Every political leader, however wounded they may be, has their cheerleaders in the media: they could be ideological soul mates, friends, journalists favoured with privileged access or “scoops”, or even political groupies. It is a fact written in stone, akin to a natural law.
We have thus located Mr Martin Kettle, a columnist whose musings on the Blair premiership the London Guardian has inflicted on yours truly for a number of years. But I just can’t take it anymore; I am human, too, you know. There is only so much a man can take - and no more.

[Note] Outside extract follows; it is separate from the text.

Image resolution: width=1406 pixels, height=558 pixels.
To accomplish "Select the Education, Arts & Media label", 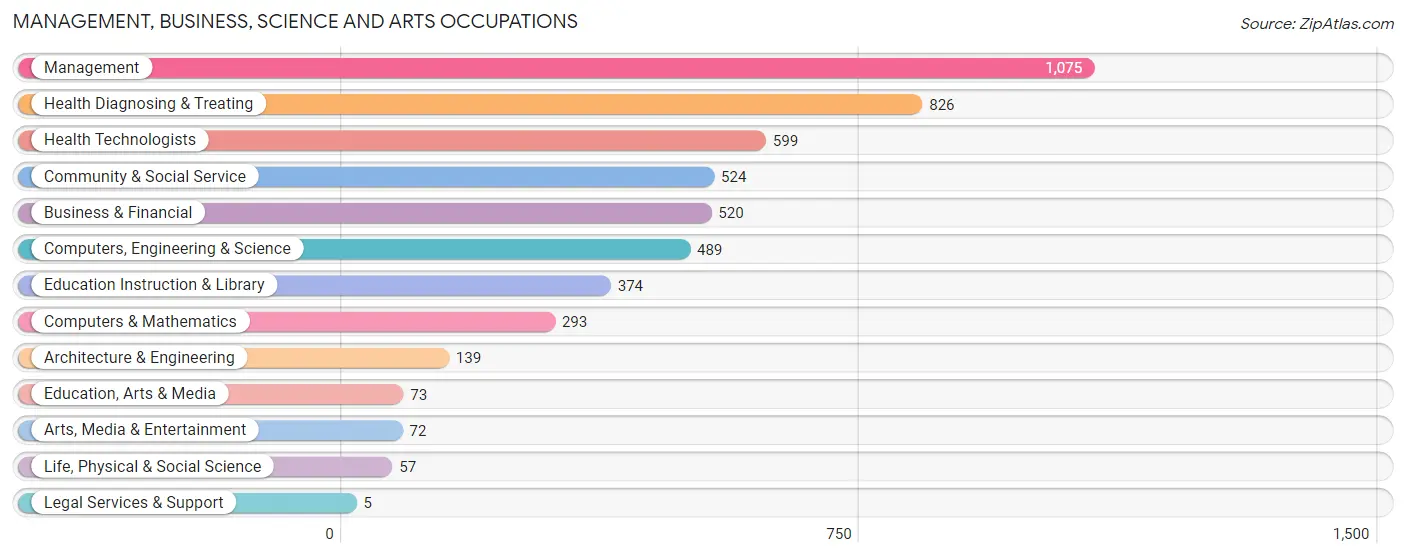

If memory serves me right, this former political reporter “came out” in the late 1990’s as an incorrigible Blairite, claiming how he was happy to have been given other duties away from reporting on the daily activities of his old chum. Such honesty was indeed refreshing.
But then he continued, at every opportunity, to bang on about the virtuousness of his chum’s government, even when it was quite obvious to the most casual observer that this fellow was obviously talking out of his hat. However, he himself must have realised that he had gone too far in his cheerleading when in his latest pro-Blair offering he mentioned that, “ I will be accused of being Dr Pangloss”, a reference to the character in Candide, the novel by Voltaire, who would defend the indefensible on the pretext that it was the best option available.
And what was our latter day Dr Pangloss defending this time around? Nothing less than the expose that the prime minister had been accepting donations to his party from business barons in return for elevating them to the House of Lords - and without the knowledge of the Labour Party treasurer.
In the opinion of our esteemed columnist, the out-of-touch commentariat were making a whole lot of fuss about something which the ordinary man and woman cared not one jot about, and which did not really matter as far as the bigger picture was concerned. And, moreover, the economy was booming and people were enjoying the good times, not worried about whether their prime minister’s government was sleazy.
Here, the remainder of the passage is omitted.